Personal information
- Born: January 8, 1983 (age 43)
- Height: 1.52 m (5 ft 0 in)
- Weight: 49 kg (108 lb)

Sport
- Country: China
- Sport: Weightlifting

= Chen Xiexia =

Chinese weightlifter (born 1983)

 Chen Xiexia (陈燮霞 (Chén Xièxiá); born January 8, 1983, in Panyu, Guangzhou, Guangdong) is a Chinese weightlifter.

==Career==
She won three golds at the 2007 World Weightlifting Championships. and the first gold medal for China in the 2008 Summer Olympics in the 48 kg class, setting an Olympic Record by lifting a total of 212 kg.

She also won 3 golds at the 2007 Asian Championships, with a world record of 120 kg in clean and jerk.
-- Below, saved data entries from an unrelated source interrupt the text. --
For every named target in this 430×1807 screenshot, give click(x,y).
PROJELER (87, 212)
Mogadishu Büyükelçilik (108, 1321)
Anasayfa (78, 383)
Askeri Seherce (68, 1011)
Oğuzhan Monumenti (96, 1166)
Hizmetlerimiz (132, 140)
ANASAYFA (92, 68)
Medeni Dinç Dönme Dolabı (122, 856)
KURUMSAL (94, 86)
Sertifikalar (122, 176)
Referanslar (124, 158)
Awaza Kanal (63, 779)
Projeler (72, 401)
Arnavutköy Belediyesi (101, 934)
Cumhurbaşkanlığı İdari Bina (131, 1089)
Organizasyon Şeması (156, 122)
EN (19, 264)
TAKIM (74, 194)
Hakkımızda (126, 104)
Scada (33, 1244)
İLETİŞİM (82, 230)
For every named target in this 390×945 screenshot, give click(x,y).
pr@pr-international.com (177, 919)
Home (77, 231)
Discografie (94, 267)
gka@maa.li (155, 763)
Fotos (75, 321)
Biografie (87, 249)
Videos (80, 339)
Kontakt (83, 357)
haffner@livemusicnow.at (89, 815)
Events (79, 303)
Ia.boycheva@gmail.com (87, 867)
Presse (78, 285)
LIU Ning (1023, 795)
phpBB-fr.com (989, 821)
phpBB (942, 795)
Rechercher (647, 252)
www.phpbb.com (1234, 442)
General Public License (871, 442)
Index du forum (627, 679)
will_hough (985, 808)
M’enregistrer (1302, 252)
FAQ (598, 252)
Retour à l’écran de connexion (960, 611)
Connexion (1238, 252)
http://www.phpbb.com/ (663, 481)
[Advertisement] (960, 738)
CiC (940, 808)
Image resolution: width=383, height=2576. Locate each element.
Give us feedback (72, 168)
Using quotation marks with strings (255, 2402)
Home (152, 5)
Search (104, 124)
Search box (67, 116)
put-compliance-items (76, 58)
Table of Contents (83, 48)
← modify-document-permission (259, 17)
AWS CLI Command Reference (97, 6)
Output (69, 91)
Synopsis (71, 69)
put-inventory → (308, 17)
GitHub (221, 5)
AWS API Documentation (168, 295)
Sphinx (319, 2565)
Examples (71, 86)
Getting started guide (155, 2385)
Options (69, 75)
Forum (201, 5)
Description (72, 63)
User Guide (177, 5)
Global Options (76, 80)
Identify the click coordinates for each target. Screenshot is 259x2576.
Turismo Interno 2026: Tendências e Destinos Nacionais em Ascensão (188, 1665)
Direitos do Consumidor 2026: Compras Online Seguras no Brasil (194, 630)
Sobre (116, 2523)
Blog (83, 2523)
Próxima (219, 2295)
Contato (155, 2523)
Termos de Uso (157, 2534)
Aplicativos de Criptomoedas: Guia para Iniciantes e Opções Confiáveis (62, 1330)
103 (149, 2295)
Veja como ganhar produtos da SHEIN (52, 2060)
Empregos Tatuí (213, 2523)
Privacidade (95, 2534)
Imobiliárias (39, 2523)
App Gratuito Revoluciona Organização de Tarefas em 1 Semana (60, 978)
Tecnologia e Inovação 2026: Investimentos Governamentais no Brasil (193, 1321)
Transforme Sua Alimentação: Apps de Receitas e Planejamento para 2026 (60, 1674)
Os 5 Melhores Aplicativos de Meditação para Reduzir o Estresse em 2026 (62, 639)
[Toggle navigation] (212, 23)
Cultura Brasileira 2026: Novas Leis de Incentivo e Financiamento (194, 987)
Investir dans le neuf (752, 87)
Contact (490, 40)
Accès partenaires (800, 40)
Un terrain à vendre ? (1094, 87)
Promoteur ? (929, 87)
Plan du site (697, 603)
At the Beijing University of Aeronautics and Astronautics Gymnasium on Day 1 of the Olympic Games, 152 cm Xiexia, 25, yelled "jia you!" (come on!), and succeeded on all six attempts (snatch: 95 kg; clean and jerk: 117 kg).

On 12 January 2017 it was announced that because of a doping violation she had been disqualified from the 2008 Olympic Games, and was stripped of her gold medal. Chen Wei-Ling of Chinese Taipei, originally the bronze medalist, was awarded the gold medal instead.